About this task:
In the copy, include exactly the lines from the one with "You are a computer-use" through the end of the data and no others, both ends kept, with every picture left out.

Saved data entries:

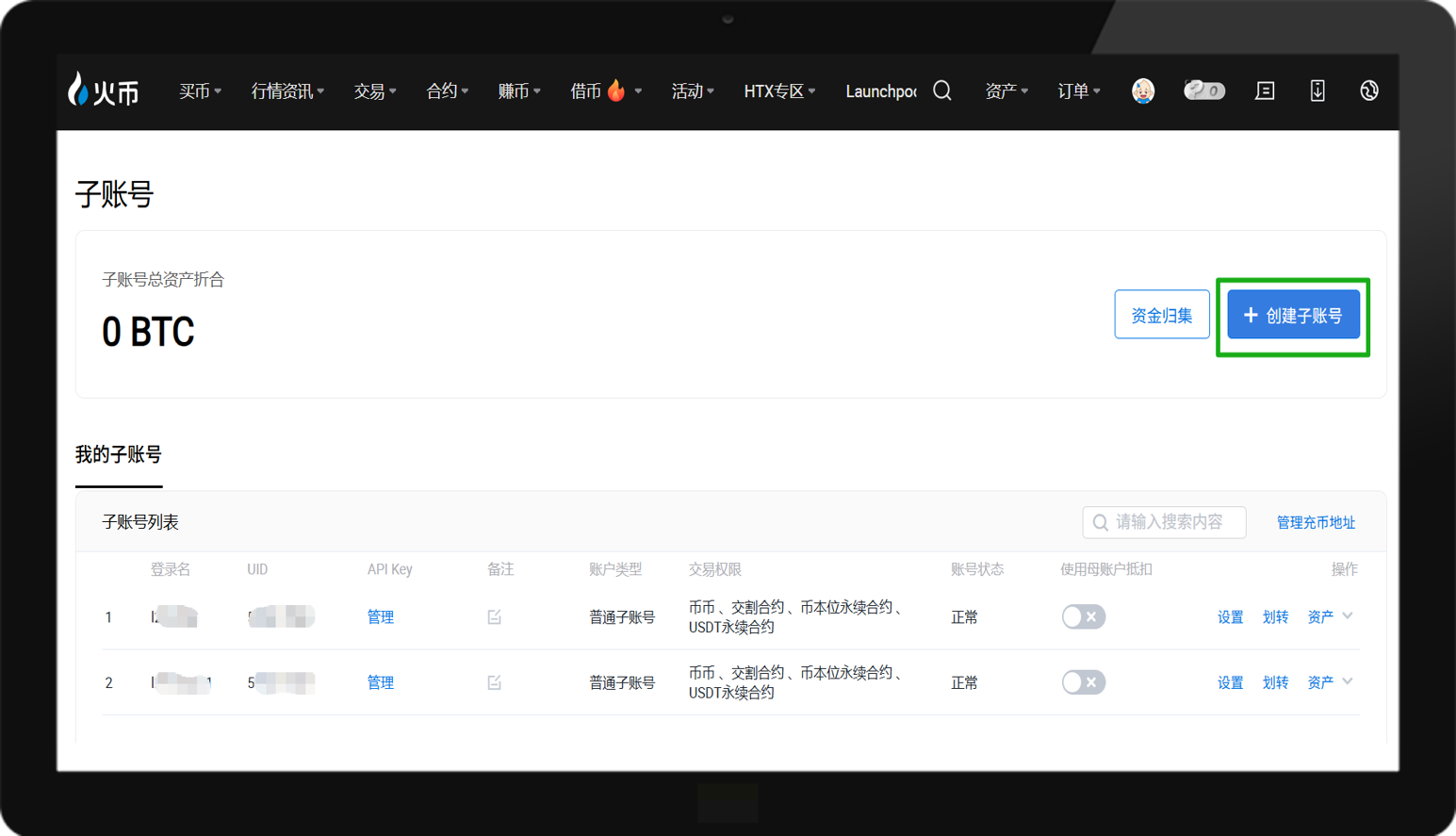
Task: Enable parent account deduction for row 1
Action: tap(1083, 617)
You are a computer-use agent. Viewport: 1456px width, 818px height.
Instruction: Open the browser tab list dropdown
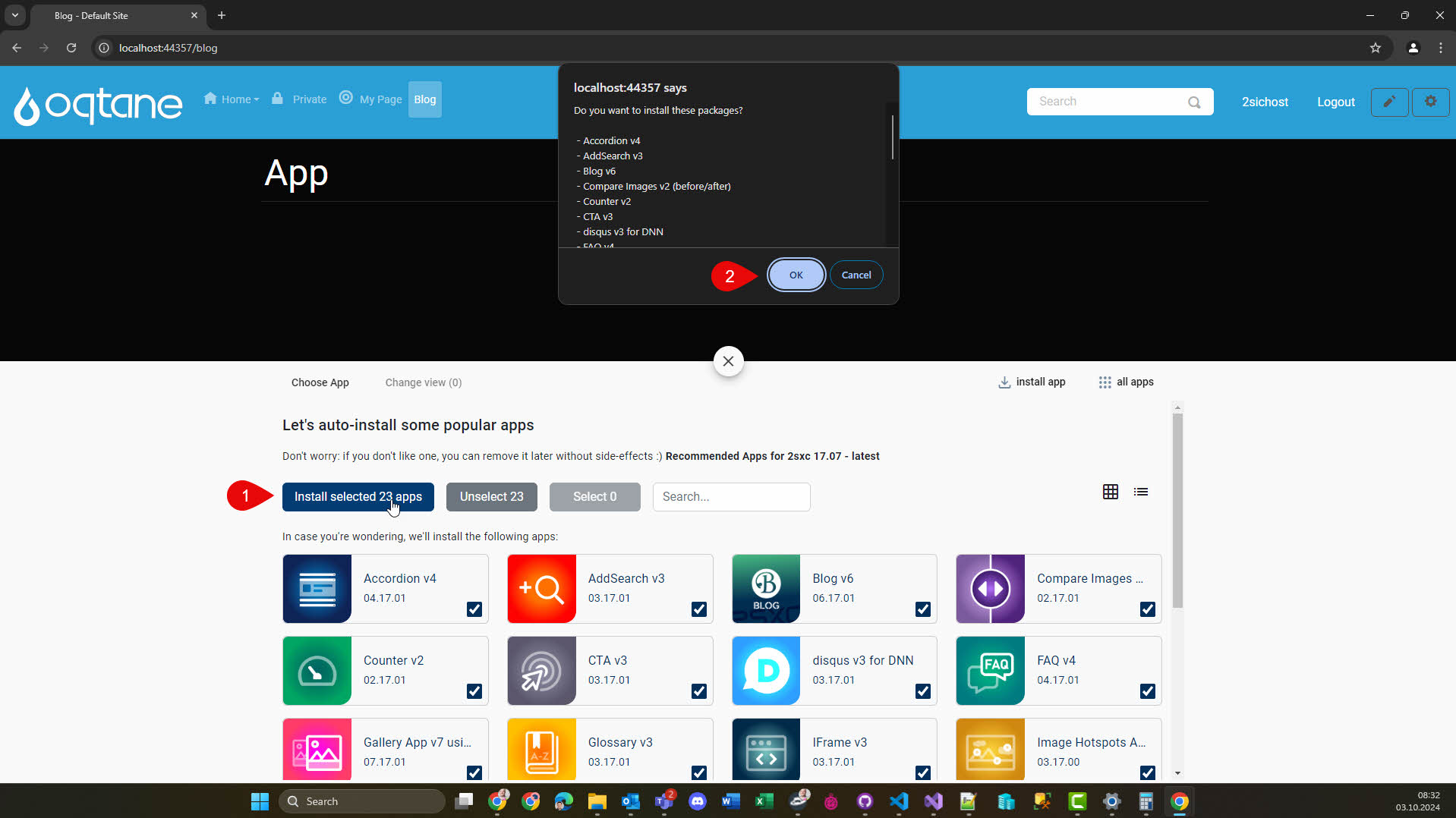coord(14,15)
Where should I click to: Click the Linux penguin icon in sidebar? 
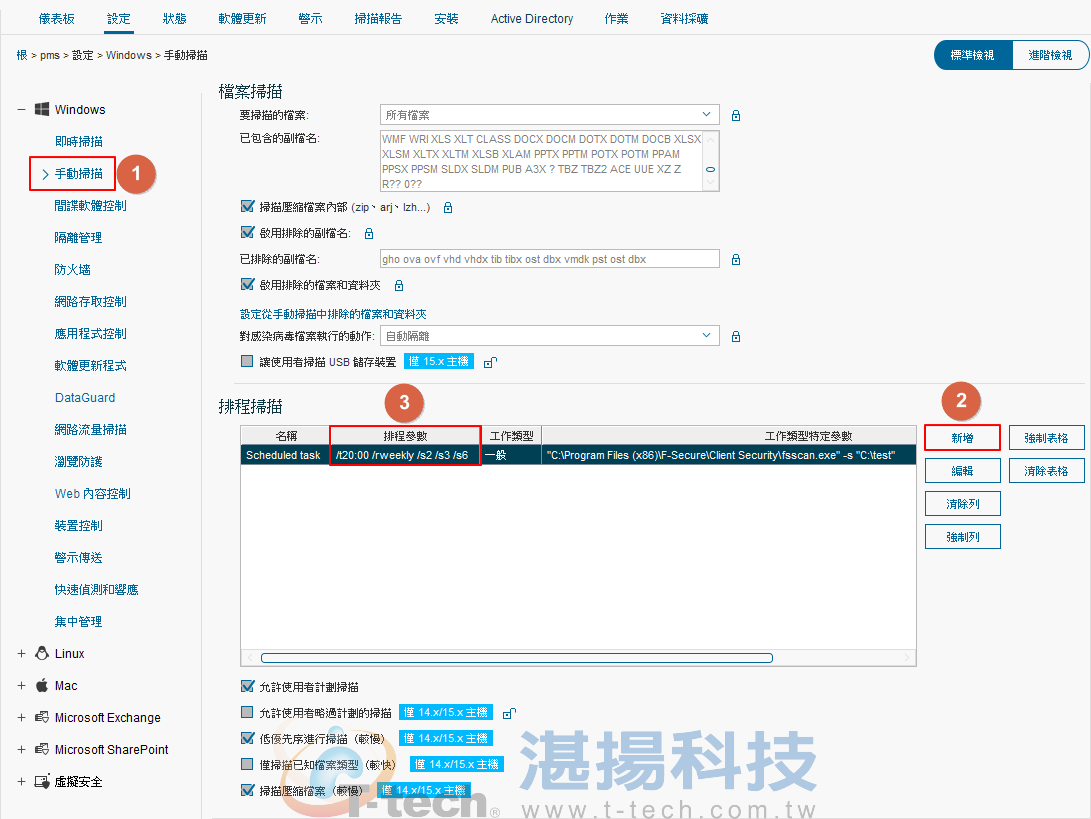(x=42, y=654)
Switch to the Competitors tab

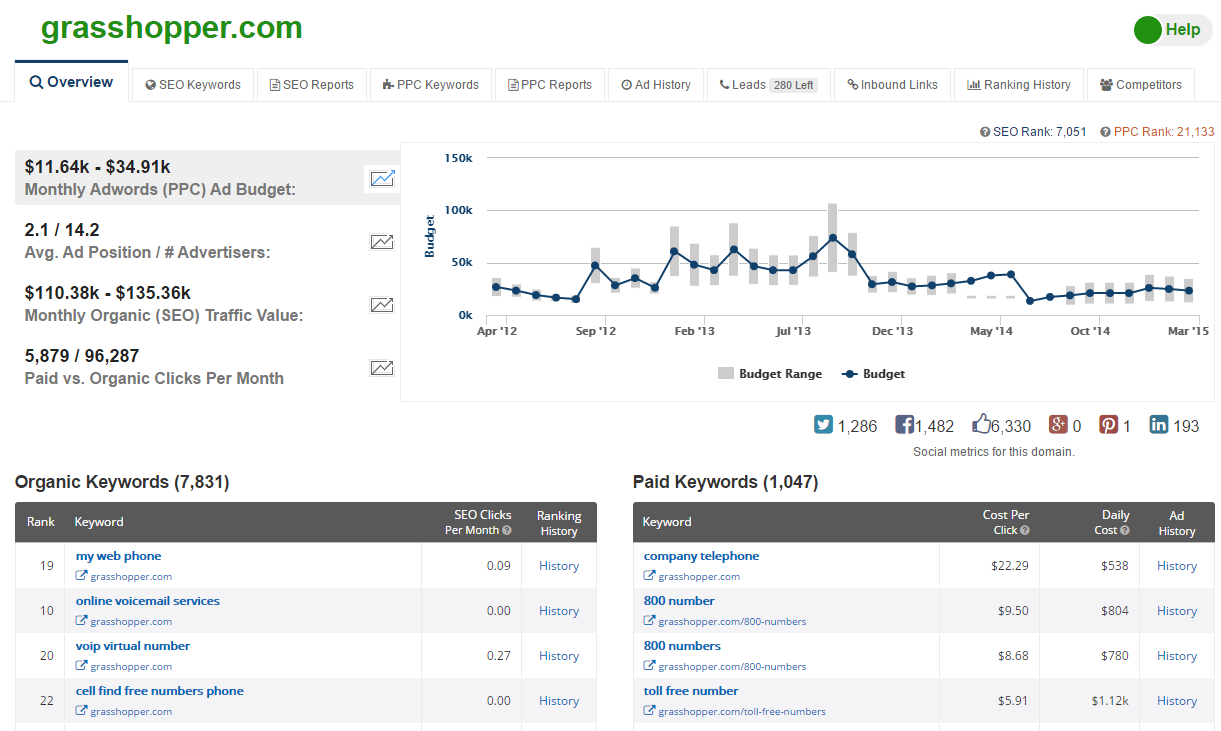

Response box:
You are a computer-use agent. Viewport: 1456px width, 818px height.
Instruction: Open the browser tab list dropdown
coord(14,15)
Where should I click to: Click the Linux penguin icon in sidebar? 
(x=42, y=654)
Switch to the Competitors tab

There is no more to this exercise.